* [Directions] Only lines below containing the string "help" should be counted; please give that count by itself.

* [Records to process]
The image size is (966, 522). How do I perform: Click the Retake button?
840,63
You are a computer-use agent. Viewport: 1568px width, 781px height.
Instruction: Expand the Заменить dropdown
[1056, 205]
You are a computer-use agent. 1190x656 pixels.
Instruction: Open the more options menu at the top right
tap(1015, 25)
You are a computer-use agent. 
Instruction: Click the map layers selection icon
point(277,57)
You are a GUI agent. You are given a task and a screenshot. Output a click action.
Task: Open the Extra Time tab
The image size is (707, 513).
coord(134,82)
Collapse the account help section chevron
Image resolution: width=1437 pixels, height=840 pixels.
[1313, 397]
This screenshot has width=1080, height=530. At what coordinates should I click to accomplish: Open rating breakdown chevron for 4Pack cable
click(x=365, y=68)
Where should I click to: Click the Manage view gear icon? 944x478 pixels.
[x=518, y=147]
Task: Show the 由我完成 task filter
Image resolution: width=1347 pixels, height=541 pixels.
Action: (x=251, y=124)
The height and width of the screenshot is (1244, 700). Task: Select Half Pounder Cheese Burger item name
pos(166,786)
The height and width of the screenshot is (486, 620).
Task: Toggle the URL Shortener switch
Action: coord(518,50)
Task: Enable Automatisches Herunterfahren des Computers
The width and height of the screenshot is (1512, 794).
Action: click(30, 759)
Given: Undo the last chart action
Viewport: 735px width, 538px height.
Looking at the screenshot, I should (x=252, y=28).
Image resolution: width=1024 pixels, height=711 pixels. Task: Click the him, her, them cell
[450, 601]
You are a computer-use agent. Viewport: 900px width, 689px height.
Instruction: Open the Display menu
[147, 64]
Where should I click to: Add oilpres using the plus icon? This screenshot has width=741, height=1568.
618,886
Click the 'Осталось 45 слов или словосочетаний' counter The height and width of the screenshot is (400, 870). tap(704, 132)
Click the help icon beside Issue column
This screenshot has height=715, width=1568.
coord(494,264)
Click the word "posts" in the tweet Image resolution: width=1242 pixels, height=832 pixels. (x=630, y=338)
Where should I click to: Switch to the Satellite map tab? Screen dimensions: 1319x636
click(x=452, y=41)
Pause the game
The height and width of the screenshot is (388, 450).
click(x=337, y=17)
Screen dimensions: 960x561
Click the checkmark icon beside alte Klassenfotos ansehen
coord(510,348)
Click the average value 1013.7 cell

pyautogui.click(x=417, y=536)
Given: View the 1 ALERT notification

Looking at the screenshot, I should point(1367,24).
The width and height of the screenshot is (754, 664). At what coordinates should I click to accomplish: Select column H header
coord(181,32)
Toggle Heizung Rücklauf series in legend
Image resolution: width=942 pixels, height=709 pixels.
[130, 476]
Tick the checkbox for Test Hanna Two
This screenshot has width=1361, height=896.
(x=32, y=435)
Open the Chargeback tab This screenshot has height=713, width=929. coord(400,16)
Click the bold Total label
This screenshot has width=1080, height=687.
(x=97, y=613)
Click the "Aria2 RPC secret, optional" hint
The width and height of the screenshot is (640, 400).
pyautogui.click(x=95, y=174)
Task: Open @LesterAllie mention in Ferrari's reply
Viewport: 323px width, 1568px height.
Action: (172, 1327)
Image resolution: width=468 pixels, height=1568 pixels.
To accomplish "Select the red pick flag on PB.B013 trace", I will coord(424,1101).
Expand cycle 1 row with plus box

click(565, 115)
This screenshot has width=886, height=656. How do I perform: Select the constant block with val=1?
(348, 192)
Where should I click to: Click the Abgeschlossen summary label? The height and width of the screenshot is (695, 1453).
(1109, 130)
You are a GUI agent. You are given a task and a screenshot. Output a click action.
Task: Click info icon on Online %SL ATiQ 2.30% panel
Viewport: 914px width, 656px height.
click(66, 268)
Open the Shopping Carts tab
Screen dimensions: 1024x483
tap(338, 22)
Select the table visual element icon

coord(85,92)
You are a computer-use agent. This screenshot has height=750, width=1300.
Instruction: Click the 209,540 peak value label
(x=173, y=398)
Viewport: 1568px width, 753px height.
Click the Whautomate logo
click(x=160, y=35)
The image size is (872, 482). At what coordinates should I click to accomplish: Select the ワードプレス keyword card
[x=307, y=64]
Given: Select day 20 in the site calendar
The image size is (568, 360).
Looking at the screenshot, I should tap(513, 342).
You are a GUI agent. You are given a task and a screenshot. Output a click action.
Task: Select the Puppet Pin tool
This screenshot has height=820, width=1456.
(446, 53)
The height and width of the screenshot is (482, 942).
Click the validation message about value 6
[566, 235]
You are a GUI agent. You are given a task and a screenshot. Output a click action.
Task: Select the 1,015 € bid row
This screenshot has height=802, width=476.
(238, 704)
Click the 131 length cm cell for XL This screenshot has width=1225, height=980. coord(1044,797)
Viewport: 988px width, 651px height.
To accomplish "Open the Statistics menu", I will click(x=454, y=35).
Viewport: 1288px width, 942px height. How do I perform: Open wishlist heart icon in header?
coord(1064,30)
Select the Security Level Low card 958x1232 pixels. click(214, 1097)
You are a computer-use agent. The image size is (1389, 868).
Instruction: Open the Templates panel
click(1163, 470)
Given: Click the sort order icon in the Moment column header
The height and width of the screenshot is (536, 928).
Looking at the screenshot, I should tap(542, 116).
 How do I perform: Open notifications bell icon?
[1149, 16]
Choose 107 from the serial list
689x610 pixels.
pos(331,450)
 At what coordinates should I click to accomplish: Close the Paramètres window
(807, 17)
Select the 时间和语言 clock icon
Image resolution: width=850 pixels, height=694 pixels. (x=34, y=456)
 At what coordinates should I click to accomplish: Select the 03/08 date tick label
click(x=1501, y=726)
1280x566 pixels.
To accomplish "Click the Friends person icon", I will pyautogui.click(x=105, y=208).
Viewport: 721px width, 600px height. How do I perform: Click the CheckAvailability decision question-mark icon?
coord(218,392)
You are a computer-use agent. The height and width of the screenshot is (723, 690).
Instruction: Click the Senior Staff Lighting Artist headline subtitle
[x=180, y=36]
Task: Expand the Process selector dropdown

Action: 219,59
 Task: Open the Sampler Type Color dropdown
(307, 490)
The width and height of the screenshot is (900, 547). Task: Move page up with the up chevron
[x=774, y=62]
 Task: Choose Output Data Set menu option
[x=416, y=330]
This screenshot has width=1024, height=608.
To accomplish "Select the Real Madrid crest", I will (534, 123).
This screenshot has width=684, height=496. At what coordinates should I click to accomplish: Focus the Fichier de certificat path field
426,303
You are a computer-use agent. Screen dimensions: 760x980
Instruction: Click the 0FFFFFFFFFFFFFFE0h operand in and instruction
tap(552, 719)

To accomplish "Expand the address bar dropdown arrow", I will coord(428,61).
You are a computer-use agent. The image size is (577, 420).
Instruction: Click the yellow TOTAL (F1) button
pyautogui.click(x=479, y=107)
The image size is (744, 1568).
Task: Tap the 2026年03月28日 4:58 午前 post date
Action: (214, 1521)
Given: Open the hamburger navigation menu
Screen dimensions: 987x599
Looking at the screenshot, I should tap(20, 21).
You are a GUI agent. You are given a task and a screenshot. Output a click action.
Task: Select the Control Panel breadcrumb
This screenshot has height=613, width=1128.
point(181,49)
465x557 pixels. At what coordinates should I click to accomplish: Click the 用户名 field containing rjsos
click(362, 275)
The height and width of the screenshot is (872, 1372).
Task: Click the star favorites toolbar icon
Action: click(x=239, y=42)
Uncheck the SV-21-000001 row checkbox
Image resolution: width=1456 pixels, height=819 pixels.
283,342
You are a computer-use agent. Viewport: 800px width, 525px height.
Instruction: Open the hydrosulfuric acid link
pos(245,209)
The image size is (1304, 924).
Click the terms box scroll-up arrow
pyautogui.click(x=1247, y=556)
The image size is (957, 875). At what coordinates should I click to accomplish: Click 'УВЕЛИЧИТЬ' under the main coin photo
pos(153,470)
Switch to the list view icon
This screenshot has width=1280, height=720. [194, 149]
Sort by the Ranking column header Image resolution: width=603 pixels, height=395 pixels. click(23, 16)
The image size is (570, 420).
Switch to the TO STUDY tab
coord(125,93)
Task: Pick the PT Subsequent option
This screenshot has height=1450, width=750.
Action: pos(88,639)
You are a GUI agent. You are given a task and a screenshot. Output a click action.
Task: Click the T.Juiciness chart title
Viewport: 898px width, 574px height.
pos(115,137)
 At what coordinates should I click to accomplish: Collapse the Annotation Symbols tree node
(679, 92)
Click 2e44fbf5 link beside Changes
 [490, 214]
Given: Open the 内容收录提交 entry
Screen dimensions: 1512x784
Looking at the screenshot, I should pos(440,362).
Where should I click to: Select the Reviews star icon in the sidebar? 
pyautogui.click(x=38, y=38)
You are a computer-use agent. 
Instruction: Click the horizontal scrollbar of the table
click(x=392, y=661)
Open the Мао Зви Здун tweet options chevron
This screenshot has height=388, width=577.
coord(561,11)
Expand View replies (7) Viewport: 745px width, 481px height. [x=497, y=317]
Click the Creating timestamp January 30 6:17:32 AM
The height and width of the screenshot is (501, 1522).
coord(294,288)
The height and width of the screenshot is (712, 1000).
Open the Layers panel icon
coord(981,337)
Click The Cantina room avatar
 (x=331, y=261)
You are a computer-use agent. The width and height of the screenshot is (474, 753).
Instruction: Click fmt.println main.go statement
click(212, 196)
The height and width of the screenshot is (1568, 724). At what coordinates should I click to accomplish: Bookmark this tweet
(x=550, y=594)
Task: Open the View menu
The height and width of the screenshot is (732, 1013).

* [Output below] 2